September 20, 2014The Carl Sandburg House to Big Glassy Mountain

It is the last day of summer and this blue day out of time is like a lingering kiss goodbye. Up I-26 West toward Flat Rock the ancient Blue Ridge sits majestic under a low layer of fluffy white clouds.  Coming closer blue melts into the still lush green of summer with only a tinge of yellow or brown.  Trees are laden and dripping with nuts and seed pods.  Black Eyed Susans bloom ferociously on the sides of the road.  Here there is a field of dark pink Cosmos and there a roadside planted with orange Zinias.

But the song birds have abandoned their nests, the Monarchs have passed through landing briefly in the Butterfly Bush at my back porch.  I learn in my emails from Fran at Harbor Island, that the last babies from the last Sea Turtle nest have crawled into the ocean.  The snow cone stand has closed:  "Nancy  Has Gone Fishing" on the sign.  I have bought the last real tomatoes from 90 year old Vernon Griffin out in the country. The children have gone back to school on the yellow buses.  And I have gone out in the early dawn and picked the second crop of figs for preserves.

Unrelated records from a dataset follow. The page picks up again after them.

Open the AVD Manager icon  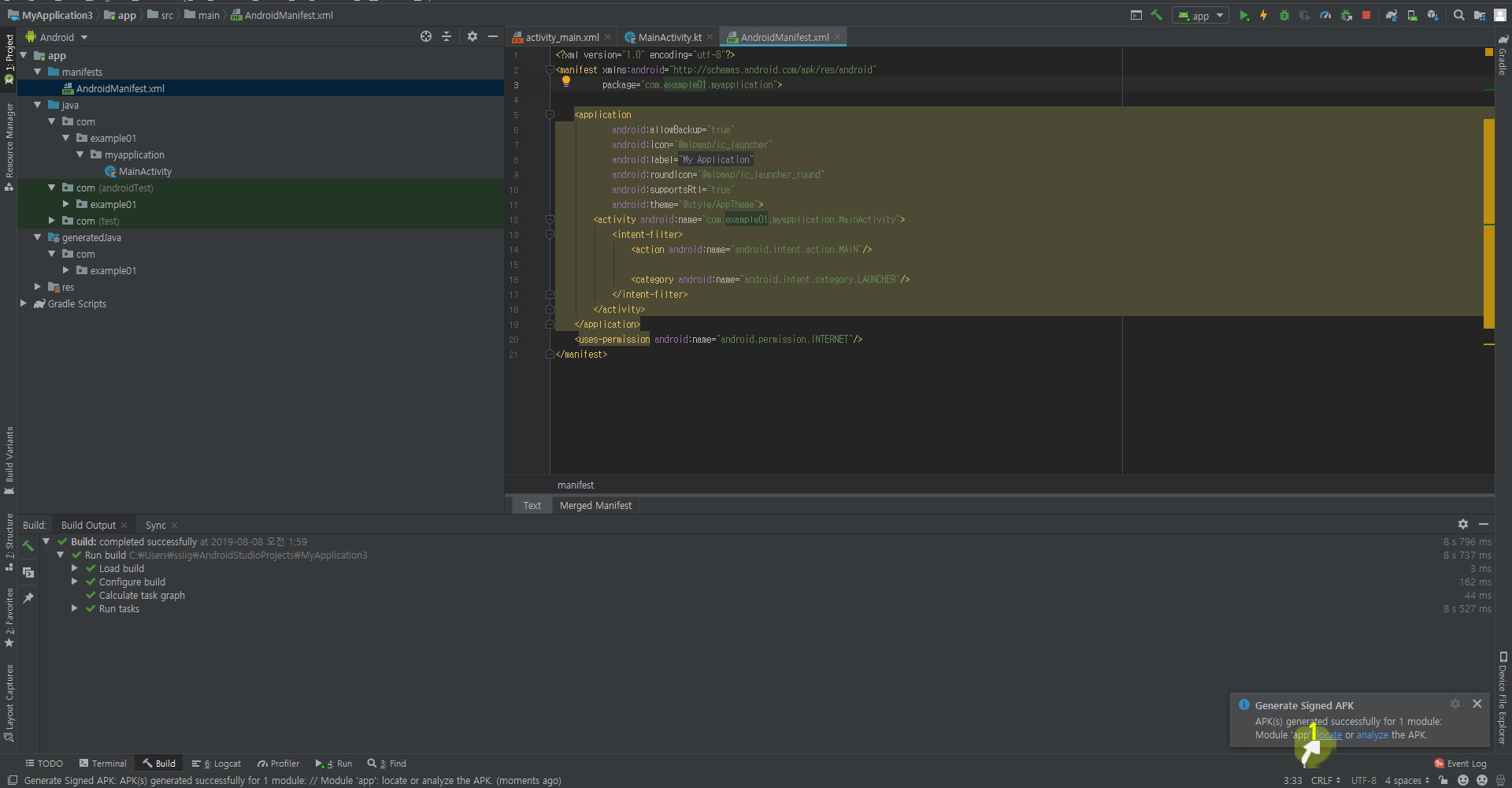pos(1413,15)
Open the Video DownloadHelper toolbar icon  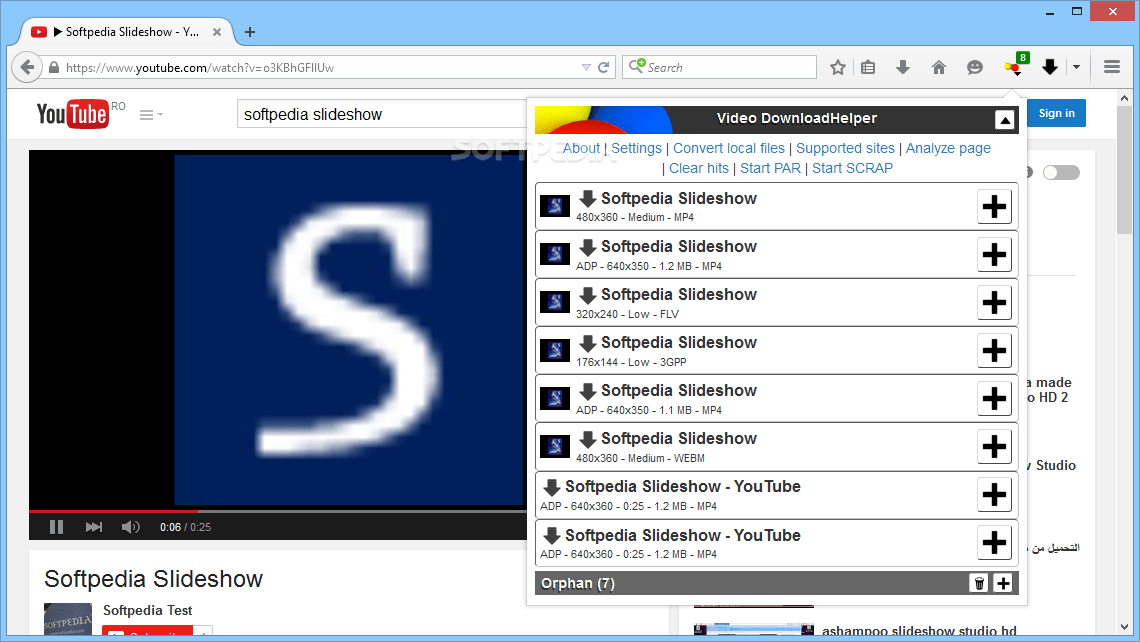pyautogui.click(x=1012, y=66)
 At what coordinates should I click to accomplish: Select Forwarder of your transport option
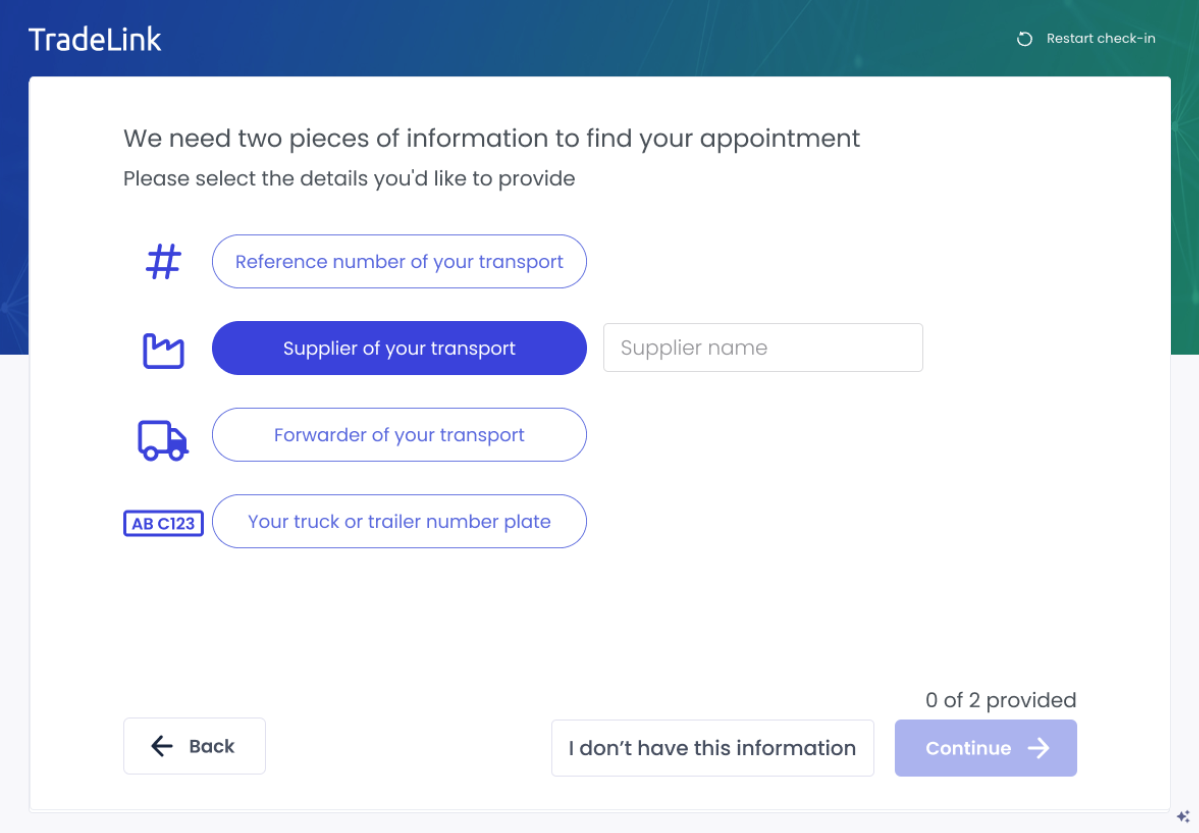pos(399,436)
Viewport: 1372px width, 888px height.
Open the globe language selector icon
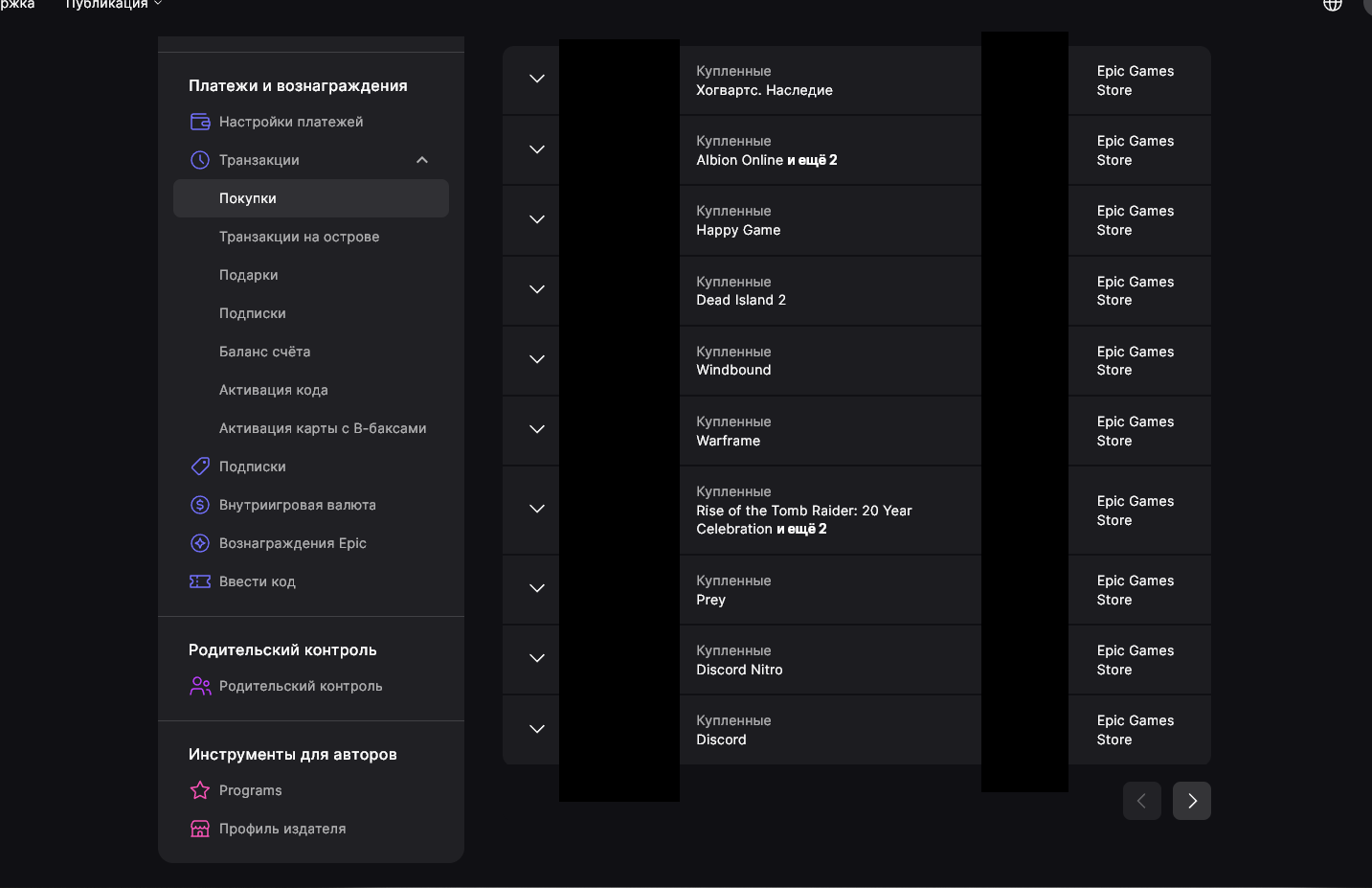pyautogui.click(x=1332, y=5)
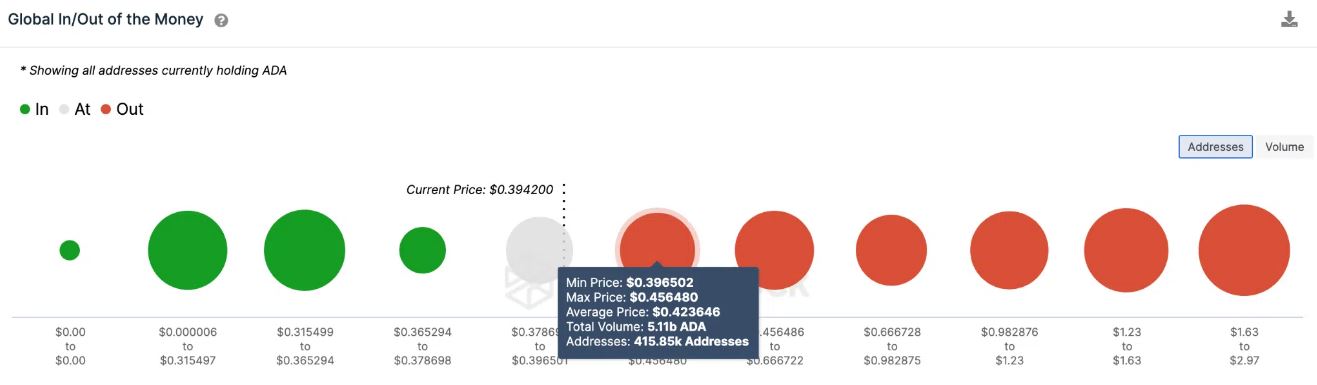Click the Current Price $0.394200 label
The width and height of the screenshot is (1317, 385).
(x=479, y=189)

The parking for the Sandburg Home is filled up and I park along a yellow curb.  A thin man dressed for the office tells me there is parking at Flat Rock Landing and then you can follow the brick wall to the park.
At the pond a sign cautions about Banded Water Snakes.  I see none today but once in the past, I looked down on the rocks below and saw countless snakes like live spaghetti, an unsettling sight.

Boofa and I take the Glassy Mountain trail across from the goat barn.  There are more caution signs for snakes, ticks, poison ivy and Black Bears.  But the trail is wide enough for a vehicle and goes straight up one and a half miles to a smooth rock outlook.  There is a team of cross country runners from Hillcrest Middle School in Greenville jogging up, then back down, then timing themselves.  At the outlook, we meet one of the trainers with a dog named Freckles much like Boofa, but he is actually a Cockapoo, white with roan spots like Boofa.  The view here takes in a panorama of green then blue and fading mountain ridges under the clear warm blue sky.  I look for petroglyphs on the rock face, but find none.  I know that they must have been here, however, the ancient ones.  It is a timeless spiritual place.

Going back down I pass the thin man in office dress climbing up.  There is a roped off path which is a short cut made by hikers going to the outlook.  Because it was not traditionally used by the Sandburgs, it is now closed.  Another offshoot of the trail goes to Little Glassy Mountain.

Driving down the Saluda Grade past the town of Tryon, I am listening to country music on 92.5 fm and appropriately, the  love songs are all about loss, betrayal and regret, just like the end of summer.

The summer that I have loved so passionately is boarding a train for South America.